The mother order works upon broader lines, its endeavors being comprised under the general heads of preventive, educational, evangelistic, social and legal. By means of these divisions of labor it is in constant contact with an immense variety of people. Its members stand in prisons and poorhouses and exhort the unfortunates to repentance and to new efforts. They invade the halls of Congress and demand a broader legislation. They go to the nurseries and schoolrooms and enlist the children in their cause. They search out the inebriates of every station and urge them to reform. They establish reformatories and homes for the victims of drink, besides founding hospitals. They seek to purify the atmosphere of fairs, encampments, celebrations and expositions by banishing alcoholic liquors and providing in their stead refreshments of a more wholesome nature. They have permeated public sentiment by advances upon the press, by trained lecturers and by conventions and oratorical contests. They have entered the brothel and reclaimed its inmates from their shame and degradation.
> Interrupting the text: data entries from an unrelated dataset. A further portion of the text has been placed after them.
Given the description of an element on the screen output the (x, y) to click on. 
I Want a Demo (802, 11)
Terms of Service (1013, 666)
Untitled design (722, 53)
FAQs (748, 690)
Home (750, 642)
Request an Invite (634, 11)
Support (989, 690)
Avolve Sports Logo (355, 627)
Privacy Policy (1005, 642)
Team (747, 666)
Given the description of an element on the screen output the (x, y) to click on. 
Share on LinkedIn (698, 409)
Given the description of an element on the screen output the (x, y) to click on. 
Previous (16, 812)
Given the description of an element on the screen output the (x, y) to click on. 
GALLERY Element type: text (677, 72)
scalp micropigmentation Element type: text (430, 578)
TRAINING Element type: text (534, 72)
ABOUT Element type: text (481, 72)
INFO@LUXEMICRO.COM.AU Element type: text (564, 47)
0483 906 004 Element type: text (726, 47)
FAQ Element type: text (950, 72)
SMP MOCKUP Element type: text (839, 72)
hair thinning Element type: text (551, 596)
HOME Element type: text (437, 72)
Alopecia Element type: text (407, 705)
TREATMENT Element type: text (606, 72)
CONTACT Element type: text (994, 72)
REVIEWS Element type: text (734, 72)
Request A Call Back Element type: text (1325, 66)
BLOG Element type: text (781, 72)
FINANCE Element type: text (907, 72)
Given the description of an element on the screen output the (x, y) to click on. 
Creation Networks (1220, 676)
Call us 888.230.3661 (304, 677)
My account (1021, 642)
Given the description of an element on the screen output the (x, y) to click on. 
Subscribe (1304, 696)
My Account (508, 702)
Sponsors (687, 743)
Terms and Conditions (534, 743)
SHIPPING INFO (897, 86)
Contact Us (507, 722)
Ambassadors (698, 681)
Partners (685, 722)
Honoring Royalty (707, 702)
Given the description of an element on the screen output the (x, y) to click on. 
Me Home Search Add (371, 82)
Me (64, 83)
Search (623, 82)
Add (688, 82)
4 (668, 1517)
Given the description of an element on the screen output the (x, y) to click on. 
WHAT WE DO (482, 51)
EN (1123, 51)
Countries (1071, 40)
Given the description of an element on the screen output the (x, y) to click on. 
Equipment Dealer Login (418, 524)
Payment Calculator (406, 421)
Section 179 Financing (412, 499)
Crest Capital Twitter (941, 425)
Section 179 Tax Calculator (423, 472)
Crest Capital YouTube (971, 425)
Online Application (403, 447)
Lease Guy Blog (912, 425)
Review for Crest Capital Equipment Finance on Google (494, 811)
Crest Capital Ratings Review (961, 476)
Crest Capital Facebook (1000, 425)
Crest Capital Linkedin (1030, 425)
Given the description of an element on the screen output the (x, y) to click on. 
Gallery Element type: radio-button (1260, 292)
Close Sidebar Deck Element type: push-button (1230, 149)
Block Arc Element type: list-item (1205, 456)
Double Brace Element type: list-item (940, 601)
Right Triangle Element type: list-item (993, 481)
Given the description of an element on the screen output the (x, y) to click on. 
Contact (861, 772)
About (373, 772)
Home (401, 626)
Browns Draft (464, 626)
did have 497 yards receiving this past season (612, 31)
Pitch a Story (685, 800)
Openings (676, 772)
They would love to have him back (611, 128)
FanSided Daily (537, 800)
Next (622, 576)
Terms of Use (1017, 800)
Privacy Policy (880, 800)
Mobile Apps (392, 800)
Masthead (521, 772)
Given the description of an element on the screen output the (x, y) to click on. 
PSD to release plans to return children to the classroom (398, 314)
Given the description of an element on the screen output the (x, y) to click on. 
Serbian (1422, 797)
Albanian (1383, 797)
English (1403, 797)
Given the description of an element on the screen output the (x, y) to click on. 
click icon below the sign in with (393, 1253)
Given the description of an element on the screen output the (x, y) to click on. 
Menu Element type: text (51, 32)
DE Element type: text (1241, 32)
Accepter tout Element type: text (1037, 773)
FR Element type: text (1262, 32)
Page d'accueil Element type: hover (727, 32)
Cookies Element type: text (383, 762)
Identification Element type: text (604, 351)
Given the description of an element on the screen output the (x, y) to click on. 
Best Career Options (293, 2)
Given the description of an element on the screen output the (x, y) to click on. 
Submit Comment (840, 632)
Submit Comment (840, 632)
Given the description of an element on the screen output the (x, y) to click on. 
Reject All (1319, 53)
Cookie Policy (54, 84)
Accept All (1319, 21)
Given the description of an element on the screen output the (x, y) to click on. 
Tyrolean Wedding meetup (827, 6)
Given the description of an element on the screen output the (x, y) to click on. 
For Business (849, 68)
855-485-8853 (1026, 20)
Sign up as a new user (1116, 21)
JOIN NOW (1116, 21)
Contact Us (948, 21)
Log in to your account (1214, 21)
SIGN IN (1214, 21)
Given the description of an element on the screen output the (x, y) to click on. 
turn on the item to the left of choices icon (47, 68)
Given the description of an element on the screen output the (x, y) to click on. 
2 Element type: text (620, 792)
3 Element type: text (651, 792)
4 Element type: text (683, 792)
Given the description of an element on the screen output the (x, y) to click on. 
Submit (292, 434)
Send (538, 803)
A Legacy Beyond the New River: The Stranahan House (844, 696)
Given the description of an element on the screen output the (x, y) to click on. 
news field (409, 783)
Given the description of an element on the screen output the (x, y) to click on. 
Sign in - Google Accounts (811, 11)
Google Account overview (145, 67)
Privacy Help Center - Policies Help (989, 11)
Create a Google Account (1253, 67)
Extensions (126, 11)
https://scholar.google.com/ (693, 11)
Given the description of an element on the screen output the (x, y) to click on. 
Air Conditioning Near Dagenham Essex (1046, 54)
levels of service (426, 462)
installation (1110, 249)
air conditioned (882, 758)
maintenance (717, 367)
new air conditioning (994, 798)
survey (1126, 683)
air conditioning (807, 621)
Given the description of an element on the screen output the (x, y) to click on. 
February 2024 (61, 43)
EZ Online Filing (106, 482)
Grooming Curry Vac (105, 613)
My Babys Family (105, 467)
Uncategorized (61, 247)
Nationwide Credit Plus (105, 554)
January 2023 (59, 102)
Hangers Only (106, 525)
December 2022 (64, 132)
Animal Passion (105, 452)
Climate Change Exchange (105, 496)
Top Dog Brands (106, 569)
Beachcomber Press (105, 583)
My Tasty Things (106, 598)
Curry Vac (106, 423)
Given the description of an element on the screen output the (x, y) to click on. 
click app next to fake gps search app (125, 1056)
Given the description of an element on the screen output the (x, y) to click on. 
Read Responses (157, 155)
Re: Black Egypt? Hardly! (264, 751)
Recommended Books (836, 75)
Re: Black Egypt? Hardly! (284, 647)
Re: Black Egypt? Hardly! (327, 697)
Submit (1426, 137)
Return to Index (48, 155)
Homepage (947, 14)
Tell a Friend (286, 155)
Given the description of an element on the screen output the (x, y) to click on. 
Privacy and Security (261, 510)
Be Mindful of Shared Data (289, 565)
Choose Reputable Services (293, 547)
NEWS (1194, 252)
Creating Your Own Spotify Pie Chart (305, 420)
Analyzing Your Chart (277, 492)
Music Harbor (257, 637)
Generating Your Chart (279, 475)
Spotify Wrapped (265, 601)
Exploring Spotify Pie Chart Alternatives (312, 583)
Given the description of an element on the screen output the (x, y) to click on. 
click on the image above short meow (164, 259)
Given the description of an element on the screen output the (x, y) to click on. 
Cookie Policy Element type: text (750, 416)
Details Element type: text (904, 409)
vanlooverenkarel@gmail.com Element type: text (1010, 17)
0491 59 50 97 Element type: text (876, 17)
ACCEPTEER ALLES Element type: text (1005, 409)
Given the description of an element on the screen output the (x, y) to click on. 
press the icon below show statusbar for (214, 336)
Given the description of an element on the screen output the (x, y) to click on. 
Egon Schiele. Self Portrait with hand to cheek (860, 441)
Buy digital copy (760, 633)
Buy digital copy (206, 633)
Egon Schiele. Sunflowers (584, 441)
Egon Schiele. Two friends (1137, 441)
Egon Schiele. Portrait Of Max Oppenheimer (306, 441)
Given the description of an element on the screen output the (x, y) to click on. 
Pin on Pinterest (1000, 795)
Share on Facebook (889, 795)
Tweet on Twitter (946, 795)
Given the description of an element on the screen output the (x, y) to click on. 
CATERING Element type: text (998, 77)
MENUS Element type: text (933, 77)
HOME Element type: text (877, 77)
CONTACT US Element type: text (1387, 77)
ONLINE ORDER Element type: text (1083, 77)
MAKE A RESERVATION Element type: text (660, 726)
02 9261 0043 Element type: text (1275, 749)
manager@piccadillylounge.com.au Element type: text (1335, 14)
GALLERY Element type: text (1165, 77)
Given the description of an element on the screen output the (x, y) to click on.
They have dispatched missionaries all over the globe and instituted similar societies in almost every civilized country. '"For God, for home, for native land" is the simple doctrine of their faith and by such fruits of it as these are they known; by them has the Hillsboro Praying Band grown to a mighty organization comprising 10,000 local unions and a membership of a quarter of a million, with an equal number of adherents and honoraries; a society which owns a large amount of valuable real estate, which operates a flourishing publishing house and which is erecting in the very heart of Chicago a national temple costing $1,000,000.
This is, in brief, the history of one of the greatest reform efforts of modern times. Its magnitude alone must command respect. The cry of "fanatic" is drowned in the onward tramp of its victorious legions. However one may disapprove, one is obliged to admire. It is another link to the chain along which humanity is feeling its way to a purer and better life; another act. in the drama of freedom whose prologue was the crusade.
There are dangers in the path of the Woman's Christian Temperance Union which will require the greatest subtlety to surmount. Victory may engender conceit. The cause may fail through internal strife, or may die from a want of zeal. But, to all appearances, it is firmly grounded upon that eternal sequence of events whose source lies beyond the ken of our philosophy. For,
I doubt not through the ages one unceasing purpose runs;
And the thoughts of 1neu are widened with the
process of the suns.
As we linger a moment on this thought, our minds instinctively turn toward the future, and seek to discern what the evolution of woman will eventually bring forth. Woman has great possibilities, she has great misfortunes, she has great faults. She may be a Medusa or an Athene, an Aphrodite or a Ceres. The victim of constancy, she is the slave of caprice. Swayed by the lightest breath of passion, she yet can die for a principle.